Concatenate all standard image products from numbered sub-cubes.

Products include .image, .residual, .psf, etc.

The mode parameter is forwarded directly to ia.imageconcat():

  • 'paged' — pixel data are physically copied (default, always safe). Extensions are concatenated in parallel via ProcessPoolExecutor (spawn context) so each subprocess owns an independent casacore TableCache — true I/O parallelism, no shared C++ state.

  • 'nomovevirtual' — lightweight reference catalog, near-instant but subcube files must remain on disk. Run sequentially because virtual-catalog metadata is shared across calls.

  • 'movevirtual' — renames subcubes into the output directory (near-instant, subcubes are consumed). Also run sequentially.

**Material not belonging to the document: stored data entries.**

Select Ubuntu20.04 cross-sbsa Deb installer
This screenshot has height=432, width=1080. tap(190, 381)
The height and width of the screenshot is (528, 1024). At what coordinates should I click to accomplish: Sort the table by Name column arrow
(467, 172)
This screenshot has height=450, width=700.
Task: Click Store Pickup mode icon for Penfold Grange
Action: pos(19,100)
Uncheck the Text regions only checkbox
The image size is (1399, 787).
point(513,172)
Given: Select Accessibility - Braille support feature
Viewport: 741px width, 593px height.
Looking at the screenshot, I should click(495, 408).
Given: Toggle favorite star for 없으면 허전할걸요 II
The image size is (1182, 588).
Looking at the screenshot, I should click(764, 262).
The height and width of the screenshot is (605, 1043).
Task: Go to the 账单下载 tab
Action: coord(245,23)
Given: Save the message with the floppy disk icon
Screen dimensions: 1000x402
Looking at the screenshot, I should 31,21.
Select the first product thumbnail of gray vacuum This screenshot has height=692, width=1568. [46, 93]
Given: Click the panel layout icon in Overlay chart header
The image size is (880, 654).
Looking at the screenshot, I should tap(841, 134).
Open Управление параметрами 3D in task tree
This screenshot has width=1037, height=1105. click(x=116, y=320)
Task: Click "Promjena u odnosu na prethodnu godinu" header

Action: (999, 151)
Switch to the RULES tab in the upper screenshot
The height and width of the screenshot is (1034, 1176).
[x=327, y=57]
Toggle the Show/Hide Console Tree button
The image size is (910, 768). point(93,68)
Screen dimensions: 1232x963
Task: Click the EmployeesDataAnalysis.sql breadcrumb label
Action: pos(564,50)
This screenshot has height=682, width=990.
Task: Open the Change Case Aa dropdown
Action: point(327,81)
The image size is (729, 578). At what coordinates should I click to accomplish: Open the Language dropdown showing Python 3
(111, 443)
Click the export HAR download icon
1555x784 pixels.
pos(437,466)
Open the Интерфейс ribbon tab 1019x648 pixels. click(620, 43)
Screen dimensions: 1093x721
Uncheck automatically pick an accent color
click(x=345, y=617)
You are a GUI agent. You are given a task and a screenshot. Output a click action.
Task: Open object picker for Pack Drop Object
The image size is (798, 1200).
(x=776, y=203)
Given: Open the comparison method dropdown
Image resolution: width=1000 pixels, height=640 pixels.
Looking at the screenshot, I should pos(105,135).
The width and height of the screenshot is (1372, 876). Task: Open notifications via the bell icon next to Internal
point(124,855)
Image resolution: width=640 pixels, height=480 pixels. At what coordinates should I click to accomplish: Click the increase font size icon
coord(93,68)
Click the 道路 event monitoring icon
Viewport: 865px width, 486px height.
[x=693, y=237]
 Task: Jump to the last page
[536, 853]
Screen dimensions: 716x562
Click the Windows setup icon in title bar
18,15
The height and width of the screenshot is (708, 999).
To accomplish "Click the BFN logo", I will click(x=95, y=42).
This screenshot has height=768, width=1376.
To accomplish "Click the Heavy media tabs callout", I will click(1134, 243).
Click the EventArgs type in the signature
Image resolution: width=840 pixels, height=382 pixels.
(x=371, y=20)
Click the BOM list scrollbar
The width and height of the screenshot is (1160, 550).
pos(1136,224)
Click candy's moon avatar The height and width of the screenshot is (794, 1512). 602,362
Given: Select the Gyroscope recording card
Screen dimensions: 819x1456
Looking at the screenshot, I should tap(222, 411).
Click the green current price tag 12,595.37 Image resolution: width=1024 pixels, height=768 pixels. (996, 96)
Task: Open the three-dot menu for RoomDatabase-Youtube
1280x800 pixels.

Deprecated since version The: virtual parameter is deprecated. Pass mode explicitly.

Parameters:
  • base_imagename (str) – The original imagename (without .subcube.N).

  • nparts (int) – Number of sub-cubes.

  • extensions (list[str] | None) – Image extensions to concatenate. Defaults to a standard set.

  • mode (str) – CASA imageconcat mode string.

  • max_workers (int) – Maximum parallel concatenation workers (paged mode only).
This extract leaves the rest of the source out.